Markiyan Kamysh (, born 19 October 1988) is a Ukrainian novelist.

Biography
Markiyan Kamysh is the only person who represents the Chernobyl underground in literature. Since 2010, he has been illegally exploring the Chernobyl Exclusion Zone. He is the son of a Chernobyl liquidator, nuclear physicist and design engineer of the Institute for Nuclear Research who died in 2003. In 2005–2009, Markiyan studied at the Faculty of History of the Taras Shevchenko National University of Kyiv, but dropped out shortly before receiving his bachelor's degree to devote himself to literature and illegal research in the Chernobyl zone. In 2010–2021, an illegal stalker of Chernobyl.

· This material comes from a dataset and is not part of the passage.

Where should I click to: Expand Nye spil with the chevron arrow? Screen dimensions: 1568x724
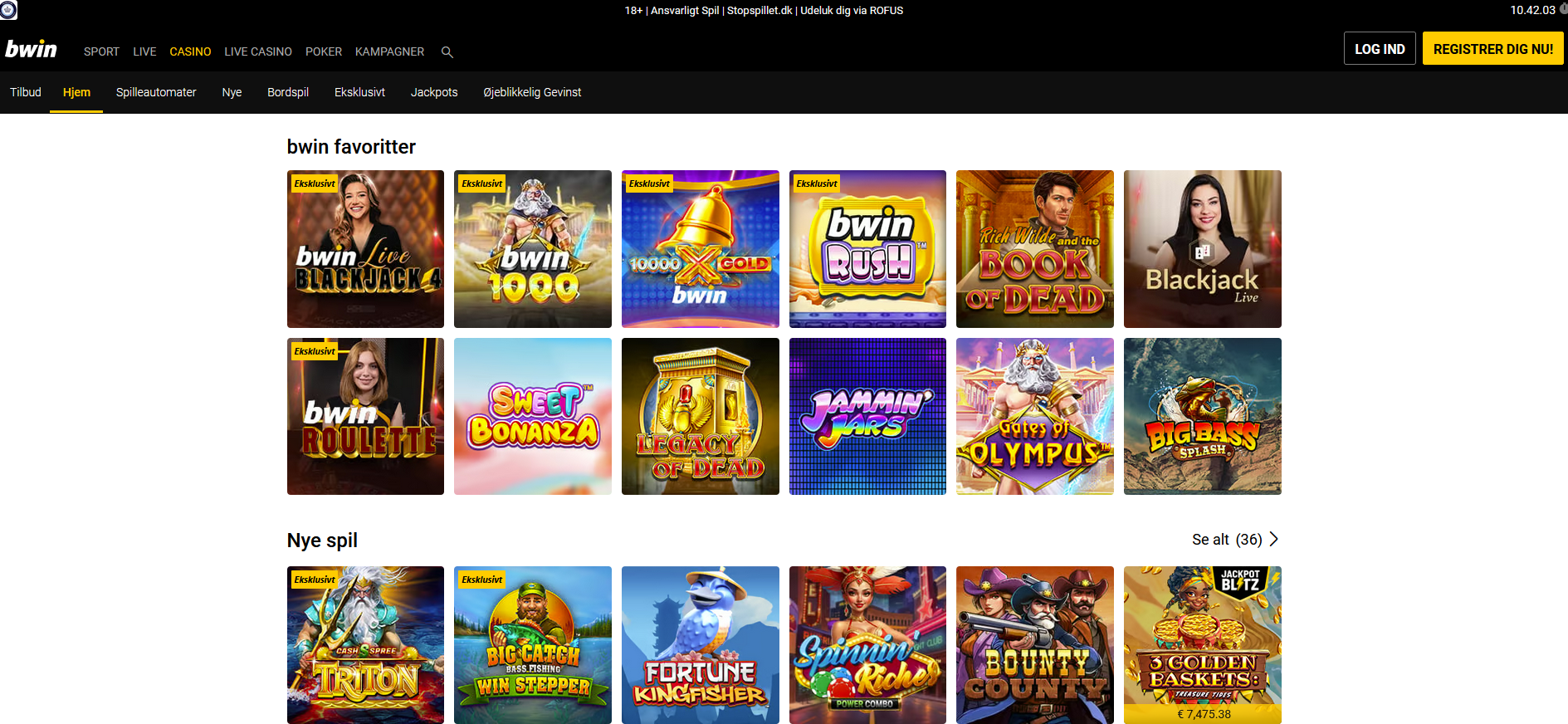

Stalking the Atomic City: Life among the decadent and the depraved of Chornobyl 
Stalking the Atomic City: Life among the decadent and the depraved of Chornobyl is a novel about illegal pilgrimage into the Chernobyl zone. The book has been available online since spring 2014. TOP10 books of 2019 according to La Repubblica as one of the "Constellations of the ten books that best reflect the spirit of the times".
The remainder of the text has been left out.